Indeed, one gets the impression every day is Valentine’s Day for the Wilsons.
That is, they have paid attention to doing more for each other virtually every day of their long marriage.
Not just Feb. 14.
They have been married 64 years.
Their anniversary is Dec. 2.
“That’s our big day,” he said. “That’s our milestone.”
And the snowbirds from Highland, Mich., are already anticipating No. 65.
“Lord willing,” he said.
If asked, what would they share with couples looking for similar longevity in their relationships?
“Honesty is very important,” said Carolyn, 85.
“Recognizing the other person has feelings, wants and desires,” Ray said. “Don’t be a boss. Neither of us are that way.”
Not that they didn’t have their disagreements.
“We had our arguments, but nothing big,” he said. “Nothing we couldn’t solve. I guess we were lucky with each other.”
Another source of strength in this enduring relationship is their music.
Hitting the right notes
Ray plays a tuba; Carolyn, an accordion.
During the Christmas holidays Ray, and occasionally Carolyn, can be found playing outside a county Wal-mart or Publix with a Salvation Army kettle.
Why, Ray was saluted at a recent Salvation Army luncheon.
“So faithful and dependable,” said Lt. Col. Joan Bamford, the volunteer coordinator.
They also play with the Suncoast Mummers String Band and the Manatee County Community Band.
When they’re back in Michigan, they make music with members of their four daughters’ families, including one grandson who played in Purdue University’s “All-American” Marching Band.
“We play a little each day in the summer,” Carolyn said.
Back in his days at Sunbury High School, just outside Columbus, Ohio, Ray, a farm boy, was the football team captain and performed in the marching band, too.
“At half-time I’d throw my band cape over my football uniform, pick up my sousaphone and go out to join the band. Then I’d rejoin the team for the second half,” he said. “In those days you made do, it was our Depression upbringing.”
Carolyn, an Ann Arbor, Mich., native, got a second-hand accordion at age 14. She didn’t play in her high school band, but took lessons and eventually began playing duets with her accordion teacher at USO functions at the University of Michigan.

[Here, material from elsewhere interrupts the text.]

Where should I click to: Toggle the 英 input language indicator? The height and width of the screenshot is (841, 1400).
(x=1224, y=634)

That’s where she met her future husband.
Ray had attended Ohio State for agricultural engineering, but joined the Army Air Force and was sent to UM to study meteorology.

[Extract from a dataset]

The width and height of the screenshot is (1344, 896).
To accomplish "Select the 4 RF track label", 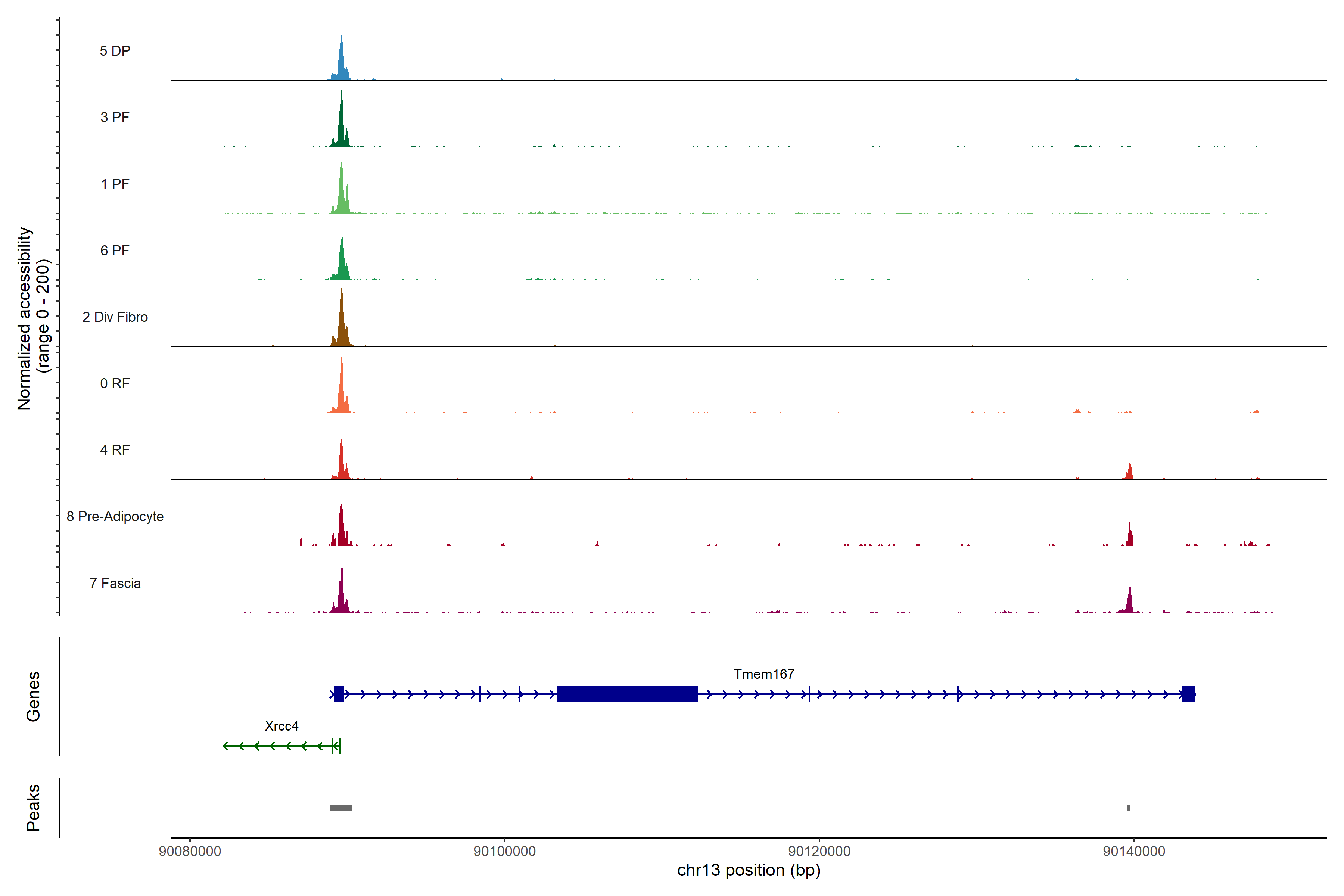I will point(115,450).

Carolyn was a secretary at the university.
They met at one of the USO dances.
“She was a pretty girl,” Ray said.
“He was a good dancer,” Carolyn said.
Their first official date was a canoe trip and, except for separation during the war, their lives together were relatively smooth sailing.
While Ray spent his career with Ford — from farm machinery to research to chief engineer in testing — he and Carolyn raised four daughters in a Queen Anne farmhouse with wraparound porches on 40 acres in Washington, Mich.
Their youngest daughter remembers an idyllic time.
“Dad taught us how to play football, shoot a gun, plow the fields. Mom taught us to crochet, can food preserves, sew and garden,” said Mary Hardy, a mother of eight, in North Muskegon, Mich. “I never knew them to be angry with each other and we were all well-equipped to be married.
“They’ve also helped us through some difficult times.”
Hardy’s family, especially.
Two years ago, the second oldest child, Caroline Joy, was seriously injured in a car accident. At 26, she remains in a comatose state with some signs of response.
The Wilsons moved into the house for several months to help out.
Then last summer, Ray made wooden stools signed with a heart and Carolyn made afghans as Christmas gifts for their granddaughter’s caretakers.
“This was completely in character for them,” Mary Hardy said. “We’re were blessed to have them as parents.”
A beautiful sentiment for Valentines Day.
Or any day.
“Do we love our children and grandchildren?” Ray said. “You bet we do.”